The second function will not check whether you got a negative answer on a prior axis. As a result, it'll always test all three. Now this will probably be faster on a decent computer, since it doesn't have to wait for the results of the first checks to figure out whether it may execute the checks that are coming next. So this has less branch-mispredictions in general, which is often faster than just doing the work of both branches.

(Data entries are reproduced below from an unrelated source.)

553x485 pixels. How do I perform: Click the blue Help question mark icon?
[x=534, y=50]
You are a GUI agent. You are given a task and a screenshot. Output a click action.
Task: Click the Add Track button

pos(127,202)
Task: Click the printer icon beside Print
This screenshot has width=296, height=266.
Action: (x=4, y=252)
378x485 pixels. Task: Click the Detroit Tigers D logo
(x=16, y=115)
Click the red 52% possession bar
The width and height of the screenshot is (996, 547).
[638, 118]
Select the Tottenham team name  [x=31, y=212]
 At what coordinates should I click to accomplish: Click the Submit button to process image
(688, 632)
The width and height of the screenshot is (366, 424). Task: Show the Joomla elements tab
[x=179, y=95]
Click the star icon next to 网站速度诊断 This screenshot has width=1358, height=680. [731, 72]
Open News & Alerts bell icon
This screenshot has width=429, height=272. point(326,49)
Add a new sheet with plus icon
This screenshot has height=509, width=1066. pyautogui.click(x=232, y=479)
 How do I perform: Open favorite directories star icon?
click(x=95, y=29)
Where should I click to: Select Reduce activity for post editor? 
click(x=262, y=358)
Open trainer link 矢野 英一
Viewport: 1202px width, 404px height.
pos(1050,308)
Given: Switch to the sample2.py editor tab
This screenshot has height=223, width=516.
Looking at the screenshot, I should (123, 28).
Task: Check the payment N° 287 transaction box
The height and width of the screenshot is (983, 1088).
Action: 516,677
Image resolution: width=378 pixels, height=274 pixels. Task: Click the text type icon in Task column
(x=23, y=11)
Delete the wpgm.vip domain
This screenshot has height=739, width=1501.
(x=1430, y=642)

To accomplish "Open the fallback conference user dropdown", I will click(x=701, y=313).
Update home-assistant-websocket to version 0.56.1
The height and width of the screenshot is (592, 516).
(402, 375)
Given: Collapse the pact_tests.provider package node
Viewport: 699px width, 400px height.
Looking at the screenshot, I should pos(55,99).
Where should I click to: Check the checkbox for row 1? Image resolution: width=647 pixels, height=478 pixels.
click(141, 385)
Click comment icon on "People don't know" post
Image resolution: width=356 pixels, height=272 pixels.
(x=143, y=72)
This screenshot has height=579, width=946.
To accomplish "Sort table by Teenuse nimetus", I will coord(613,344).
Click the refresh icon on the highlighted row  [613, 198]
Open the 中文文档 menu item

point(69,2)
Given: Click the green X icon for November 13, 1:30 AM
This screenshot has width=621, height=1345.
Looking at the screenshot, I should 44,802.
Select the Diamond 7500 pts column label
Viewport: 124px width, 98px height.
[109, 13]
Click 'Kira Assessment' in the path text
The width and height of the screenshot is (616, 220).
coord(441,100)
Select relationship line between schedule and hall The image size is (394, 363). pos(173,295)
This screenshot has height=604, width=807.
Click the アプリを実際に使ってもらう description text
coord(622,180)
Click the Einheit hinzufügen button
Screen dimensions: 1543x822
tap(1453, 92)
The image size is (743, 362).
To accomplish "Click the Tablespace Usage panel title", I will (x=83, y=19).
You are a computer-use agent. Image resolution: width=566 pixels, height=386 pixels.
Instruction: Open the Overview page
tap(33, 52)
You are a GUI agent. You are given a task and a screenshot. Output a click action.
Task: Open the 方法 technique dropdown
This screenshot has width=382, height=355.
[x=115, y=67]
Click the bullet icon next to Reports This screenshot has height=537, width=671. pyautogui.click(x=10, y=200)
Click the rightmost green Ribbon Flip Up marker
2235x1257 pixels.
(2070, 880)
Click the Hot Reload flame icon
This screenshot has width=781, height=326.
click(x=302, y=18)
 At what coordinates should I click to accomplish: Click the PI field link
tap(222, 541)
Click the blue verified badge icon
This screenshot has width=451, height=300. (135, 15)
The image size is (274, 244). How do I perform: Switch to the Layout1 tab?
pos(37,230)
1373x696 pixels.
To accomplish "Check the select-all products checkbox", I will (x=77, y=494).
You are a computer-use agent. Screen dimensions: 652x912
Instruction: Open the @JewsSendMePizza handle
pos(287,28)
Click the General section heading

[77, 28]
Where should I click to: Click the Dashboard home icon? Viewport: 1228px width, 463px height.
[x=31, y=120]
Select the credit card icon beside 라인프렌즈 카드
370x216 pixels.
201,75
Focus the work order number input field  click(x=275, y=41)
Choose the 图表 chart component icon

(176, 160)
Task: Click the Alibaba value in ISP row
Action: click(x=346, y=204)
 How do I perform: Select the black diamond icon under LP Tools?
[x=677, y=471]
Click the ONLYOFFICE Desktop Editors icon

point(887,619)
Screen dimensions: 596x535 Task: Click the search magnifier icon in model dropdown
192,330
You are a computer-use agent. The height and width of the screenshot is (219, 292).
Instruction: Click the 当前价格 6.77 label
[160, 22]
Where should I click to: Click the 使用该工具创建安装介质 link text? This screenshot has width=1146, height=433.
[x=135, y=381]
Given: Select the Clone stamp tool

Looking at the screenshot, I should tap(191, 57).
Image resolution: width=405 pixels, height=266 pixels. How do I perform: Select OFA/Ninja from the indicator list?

Then again, the optimizer might me smart enough to figure out that it can execute the expressions on the other side of the &&
operator without side-effects. Inlining (either explicitly or via link-time code-generation) actually plays a small role here - as the optimizer needs to look at what the Centre
and Radius
functions actually do.
But the only sure way to know is look at the generated code and benchmark it!
Upvotes: 1
Reputation: 54178
There is no guarantee of your expected behaviour - the compiler would have to be pretty smart to work out that it did not have to calculate all the conditions for x/y/z before returning a result.
In the first version you KNOW you will return on the first failed test. I'd stick with that, and comment and format the code to make it clearer.